Public school students in Boston left their classrooms at 10:30 a.m. Friday to demand that local leaders take more initiative in reducing the spread of COVID-19 in schools and implement a two-week period for remote learning.
“We will then stand there for exactly 10 minutes, one minute for every hundred thousand new COVID-19 cases found on the 2nd of January,” according to a post from the student-run Massachusetts COVID Walkout Instagram page.
Following the walk-out, students held a webinar to discuss their fears about the handling of the pandemic in schools. Students at the virtual event recounted their urge to take action and keep their fellow students, teachers and staff safe.
They are demanding a two-week remote learning period, proper Personal Protective Equipment for teachers, adequate technology for remote learning and the cancellation of some standardized testing.
In a statement to ABC News, Boston Public Schools said it “believes deeply in students advocating for what they believe in.”

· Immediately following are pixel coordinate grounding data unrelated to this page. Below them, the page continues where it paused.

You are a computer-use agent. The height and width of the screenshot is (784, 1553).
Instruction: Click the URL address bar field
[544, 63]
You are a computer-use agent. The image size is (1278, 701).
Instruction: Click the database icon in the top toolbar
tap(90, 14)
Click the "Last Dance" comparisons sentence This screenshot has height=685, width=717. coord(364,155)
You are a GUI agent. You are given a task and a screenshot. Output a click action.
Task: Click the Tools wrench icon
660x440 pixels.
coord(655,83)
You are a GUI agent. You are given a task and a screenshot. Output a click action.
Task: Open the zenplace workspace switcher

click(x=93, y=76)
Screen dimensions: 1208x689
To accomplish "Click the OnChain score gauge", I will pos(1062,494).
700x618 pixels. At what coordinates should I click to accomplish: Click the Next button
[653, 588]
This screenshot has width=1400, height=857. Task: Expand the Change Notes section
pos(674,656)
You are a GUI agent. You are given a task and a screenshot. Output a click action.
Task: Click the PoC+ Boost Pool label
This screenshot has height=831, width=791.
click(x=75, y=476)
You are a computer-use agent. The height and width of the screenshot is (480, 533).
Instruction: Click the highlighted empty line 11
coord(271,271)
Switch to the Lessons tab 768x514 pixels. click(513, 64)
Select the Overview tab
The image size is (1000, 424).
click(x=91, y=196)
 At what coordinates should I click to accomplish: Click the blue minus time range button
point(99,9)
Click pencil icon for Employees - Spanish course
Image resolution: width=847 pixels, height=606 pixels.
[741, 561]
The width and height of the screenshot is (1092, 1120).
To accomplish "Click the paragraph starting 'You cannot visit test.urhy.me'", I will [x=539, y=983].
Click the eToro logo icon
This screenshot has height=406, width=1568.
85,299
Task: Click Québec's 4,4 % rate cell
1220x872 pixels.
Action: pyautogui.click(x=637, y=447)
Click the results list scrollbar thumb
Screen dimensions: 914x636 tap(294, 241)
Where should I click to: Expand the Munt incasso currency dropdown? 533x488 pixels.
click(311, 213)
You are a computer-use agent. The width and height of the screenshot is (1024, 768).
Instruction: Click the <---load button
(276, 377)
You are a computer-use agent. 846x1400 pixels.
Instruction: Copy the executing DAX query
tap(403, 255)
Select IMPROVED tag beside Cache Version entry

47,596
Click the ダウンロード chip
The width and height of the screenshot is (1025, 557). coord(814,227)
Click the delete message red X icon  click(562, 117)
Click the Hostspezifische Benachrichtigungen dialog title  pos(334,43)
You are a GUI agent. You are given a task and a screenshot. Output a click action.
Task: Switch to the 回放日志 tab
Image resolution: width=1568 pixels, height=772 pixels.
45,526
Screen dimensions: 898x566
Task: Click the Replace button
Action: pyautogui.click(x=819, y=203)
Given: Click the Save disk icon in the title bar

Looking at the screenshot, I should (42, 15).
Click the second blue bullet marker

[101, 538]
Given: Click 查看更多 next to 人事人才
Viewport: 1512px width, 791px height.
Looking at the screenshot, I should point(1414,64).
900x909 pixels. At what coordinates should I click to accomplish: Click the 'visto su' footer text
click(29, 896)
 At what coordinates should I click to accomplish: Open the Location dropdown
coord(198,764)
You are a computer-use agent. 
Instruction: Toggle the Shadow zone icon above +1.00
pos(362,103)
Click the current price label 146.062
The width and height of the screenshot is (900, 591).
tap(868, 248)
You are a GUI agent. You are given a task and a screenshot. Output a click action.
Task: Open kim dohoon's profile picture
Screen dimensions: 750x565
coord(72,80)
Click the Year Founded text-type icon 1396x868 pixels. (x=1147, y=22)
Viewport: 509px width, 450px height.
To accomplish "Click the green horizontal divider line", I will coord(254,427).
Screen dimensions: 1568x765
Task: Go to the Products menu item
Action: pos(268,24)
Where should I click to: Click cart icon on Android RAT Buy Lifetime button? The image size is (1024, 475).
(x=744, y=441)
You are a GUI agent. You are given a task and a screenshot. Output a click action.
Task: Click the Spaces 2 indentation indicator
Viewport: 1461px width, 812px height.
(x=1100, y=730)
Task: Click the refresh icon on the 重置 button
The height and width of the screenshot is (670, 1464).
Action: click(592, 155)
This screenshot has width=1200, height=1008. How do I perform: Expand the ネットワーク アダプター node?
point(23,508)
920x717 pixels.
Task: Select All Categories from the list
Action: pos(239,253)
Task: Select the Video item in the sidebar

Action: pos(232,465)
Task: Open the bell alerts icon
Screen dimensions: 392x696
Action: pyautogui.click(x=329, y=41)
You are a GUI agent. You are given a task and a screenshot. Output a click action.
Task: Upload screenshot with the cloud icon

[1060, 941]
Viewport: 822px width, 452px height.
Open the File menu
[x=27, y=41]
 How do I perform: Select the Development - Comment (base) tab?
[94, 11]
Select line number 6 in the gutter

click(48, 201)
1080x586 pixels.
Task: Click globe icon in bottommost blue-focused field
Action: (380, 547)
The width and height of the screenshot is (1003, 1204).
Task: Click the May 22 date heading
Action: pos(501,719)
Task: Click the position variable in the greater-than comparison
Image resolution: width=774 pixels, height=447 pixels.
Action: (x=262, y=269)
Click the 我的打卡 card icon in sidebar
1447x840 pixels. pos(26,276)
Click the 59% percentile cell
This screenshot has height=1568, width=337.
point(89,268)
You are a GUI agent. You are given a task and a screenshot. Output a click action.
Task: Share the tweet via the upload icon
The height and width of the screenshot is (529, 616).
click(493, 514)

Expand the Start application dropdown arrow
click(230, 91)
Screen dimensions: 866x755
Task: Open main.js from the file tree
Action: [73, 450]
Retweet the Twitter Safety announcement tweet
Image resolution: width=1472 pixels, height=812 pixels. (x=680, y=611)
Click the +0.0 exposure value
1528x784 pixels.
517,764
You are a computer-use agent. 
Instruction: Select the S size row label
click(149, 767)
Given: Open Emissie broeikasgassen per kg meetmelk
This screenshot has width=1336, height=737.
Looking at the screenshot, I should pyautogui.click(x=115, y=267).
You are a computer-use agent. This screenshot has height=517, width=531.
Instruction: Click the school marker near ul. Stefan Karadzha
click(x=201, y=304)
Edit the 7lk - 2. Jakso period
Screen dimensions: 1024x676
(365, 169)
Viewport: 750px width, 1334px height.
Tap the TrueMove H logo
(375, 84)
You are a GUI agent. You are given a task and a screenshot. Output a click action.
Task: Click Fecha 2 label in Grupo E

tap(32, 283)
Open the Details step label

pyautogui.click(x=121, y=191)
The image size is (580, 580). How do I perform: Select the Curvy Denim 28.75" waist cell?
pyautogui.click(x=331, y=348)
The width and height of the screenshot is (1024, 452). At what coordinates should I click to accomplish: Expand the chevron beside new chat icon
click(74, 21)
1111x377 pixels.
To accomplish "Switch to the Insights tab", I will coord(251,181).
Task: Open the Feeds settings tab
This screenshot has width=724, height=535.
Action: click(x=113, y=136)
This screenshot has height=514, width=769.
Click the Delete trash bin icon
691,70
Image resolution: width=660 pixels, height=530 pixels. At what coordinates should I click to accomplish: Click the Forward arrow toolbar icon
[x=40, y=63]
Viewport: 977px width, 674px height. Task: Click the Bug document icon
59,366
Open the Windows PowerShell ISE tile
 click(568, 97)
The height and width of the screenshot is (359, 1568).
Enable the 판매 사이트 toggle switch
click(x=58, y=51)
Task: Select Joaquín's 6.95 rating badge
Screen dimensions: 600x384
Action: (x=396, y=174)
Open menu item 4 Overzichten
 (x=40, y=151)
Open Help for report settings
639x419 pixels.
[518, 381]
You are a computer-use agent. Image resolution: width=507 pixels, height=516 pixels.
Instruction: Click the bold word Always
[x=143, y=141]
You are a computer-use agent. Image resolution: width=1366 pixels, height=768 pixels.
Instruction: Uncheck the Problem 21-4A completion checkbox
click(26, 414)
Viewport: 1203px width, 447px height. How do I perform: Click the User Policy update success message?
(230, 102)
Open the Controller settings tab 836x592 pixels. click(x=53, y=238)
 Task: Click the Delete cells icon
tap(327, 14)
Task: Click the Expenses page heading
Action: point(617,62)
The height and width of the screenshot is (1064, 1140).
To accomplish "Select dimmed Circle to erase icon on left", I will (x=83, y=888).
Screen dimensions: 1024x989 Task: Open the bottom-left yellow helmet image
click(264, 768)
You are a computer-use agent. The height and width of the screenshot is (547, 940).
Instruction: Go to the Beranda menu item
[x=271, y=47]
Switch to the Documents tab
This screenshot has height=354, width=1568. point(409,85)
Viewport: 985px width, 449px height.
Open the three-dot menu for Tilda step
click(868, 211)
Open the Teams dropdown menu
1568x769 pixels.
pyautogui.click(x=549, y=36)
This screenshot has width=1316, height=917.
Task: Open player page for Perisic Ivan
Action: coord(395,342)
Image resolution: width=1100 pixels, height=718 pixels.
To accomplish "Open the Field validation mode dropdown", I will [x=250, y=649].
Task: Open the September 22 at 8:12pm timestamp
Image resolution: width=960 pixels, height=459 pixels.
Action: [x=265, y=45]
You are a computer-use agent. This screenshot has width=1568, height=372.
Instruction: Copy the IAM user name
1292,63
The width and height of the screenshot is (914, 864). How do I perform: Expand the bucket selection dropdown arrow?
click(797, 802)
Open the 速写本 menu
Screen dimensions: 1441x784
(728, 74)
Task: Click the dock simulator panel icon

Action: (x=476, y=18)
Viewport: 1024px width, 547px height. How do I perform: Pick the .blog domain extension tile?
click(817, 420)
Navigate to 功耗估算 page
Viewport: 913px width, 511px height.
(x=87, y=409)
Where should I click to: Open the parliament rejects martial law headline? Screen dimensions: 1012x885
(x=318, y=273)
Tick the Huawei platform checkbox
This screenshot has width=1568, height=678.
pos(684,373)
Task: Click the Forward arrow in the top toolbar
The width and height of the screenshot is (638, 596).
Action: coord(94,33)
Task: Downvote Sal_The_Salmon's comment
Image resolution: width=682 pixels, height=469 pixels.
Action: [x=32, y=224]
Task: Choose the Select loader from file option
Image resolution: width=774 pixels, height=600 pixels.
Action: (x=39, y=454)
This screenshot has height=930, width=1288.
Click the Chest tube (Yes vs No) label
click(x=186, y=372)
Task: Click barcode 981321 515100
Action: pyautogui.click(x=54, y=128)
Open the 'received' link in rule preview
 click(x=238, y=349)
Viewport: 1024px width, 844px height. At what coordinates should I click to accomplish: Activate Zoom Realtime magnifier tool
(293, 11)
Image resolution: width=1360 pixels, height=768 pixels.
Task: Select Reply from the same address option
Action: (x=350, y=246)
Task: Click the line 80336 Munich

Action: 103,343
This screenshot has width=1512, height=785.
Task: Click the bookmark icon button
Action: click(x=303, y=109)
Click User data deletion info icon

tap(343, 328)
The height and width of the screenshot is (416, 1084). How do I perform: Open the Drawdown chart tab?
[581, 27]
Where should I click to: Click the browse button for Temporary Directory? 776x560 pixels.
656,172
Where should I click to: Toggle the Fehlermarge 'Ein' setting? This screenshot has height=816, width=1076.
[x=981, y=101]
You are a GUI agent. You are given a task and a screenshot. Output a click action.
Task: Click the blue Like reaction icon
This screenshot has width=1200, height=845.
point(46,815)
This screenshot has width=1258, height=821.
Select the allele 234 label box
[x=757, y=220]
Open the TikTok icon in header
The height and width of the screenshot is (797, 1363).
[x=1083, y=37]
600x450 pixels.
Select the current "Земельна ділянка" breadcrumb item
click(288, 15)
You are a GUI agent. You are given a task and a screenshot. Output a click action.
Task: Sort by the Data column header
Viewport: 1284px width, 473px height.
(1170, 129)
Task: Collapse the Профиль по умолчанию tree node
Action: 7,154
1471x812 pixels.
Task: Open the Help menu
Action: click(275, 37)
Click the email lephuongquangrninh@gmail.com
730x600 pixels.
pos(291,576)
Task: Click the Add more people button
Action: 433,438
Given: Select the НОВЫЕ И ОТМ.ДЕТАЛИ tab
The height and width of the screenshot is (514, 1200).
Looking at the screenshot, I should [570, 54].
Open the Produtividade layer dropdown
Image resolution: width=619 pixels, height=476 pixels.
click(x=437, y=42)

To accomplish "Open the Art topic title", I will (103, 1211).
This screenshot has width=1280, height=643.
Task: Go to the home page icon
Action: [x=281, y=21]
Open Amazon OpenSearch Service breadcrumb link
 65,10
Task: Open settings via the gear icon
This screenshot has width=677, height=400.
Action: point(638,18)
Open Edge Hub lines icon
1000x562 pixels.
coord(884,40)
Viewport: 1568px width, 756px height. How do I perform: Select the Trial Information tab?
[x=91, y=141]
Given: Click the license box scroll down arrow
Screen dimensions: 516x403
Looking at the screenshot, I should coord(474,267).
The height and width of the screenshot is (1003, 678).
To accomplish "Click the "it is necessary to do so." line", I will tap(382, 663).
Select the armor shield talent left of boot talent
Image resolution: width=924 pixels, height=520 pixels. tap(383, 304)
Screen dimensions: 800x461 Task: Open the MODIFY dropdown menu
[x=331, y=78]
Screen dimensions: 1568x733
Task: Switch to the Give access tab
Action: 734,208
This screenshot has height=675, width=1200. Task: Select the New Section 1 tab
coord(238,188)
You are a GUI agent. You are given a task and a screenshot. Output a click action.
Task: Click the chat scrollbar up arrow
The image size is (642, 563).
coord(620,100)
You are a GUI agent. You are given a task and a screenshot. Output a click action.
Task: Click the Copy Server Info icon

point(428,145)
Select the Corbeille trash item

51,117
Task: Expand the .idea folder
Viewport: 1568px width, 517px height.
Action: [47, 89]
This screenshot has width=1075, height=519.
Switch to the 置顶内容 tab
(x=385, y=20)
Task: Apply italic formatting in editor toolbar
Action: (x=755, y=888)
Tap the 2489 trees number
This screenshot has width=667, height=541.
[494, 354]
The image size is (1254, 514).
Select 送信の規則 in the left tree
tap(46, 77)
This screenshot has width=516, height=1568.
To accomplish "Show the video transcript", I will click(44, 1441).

“We further believe it is critically important that we encourage and support them in expressing their concerns, beliefs and positions to their leaders,” the statement said. “We will continue to listen to our students and families as we navigate this latest surge and the impacts it has on our ability to remain in person and deliver a quality education.”
In spring 2021, Massachusetts officials said remote learning would no longer count toward required learning hours. Any school-wide remote learning days must be made up by students and teachers at the end of the year.
Boston Public Schools has reported 3,483 COVID cases as of Jan. 5, according to the district website.
Students in Chicago also walked out of their classes Friday and chanted demands that schools address COVID-19 safety concerns.
As they walked en masse on the streets and toward the administrative offices of the Chicago Public School district, students yelled, “Si se puede,” or “Yes, we can,” as well as “No more oppression, change is now in session!”
Chicago Public Schools’ Radical Youth Alliance, a student-run advocacy group, also sent a letter of demands to Chicago Mayor Lori Lightfoot, CEO of Chicago Public Schools Pedro Martinez, Chicago Department of Public Health Commissioner Allison Arwady.
The students asked for transparency and accuracy in the school’s COVID-19 data, youth participation in decision-making and accountability for “mistakes.”
“As you consistently prove yourself and your leadership to be incompetent, we as Black and Brown young people are the common denominator of being the most harmed and impacted,” the letter read. “We are tired, exhausted, and frustrated.”
The group also backed the Chicago Teachers Union, which narrowly accepted a new agreement on COVID-19 safety precautions.
Chicago Public Schools had 10,928 cases among its students and staff since the start of the 2021-2022 school year, according to the district website.
In a statement, Chicago Public Schools said it “remains committed to fostering learning environments that allow students to respectfully deliberate issues with evidence and an open mind – and safely participate in civic action.”
According to the CPS website, students are required to wear masks in schools and answer a self-screener symptom questionnaire before school. Testing is optional.
Protests in New York, California and other states have highlighted the growing concerns that school leaders are failing to address COVID-19 and its impact on education and health in schools.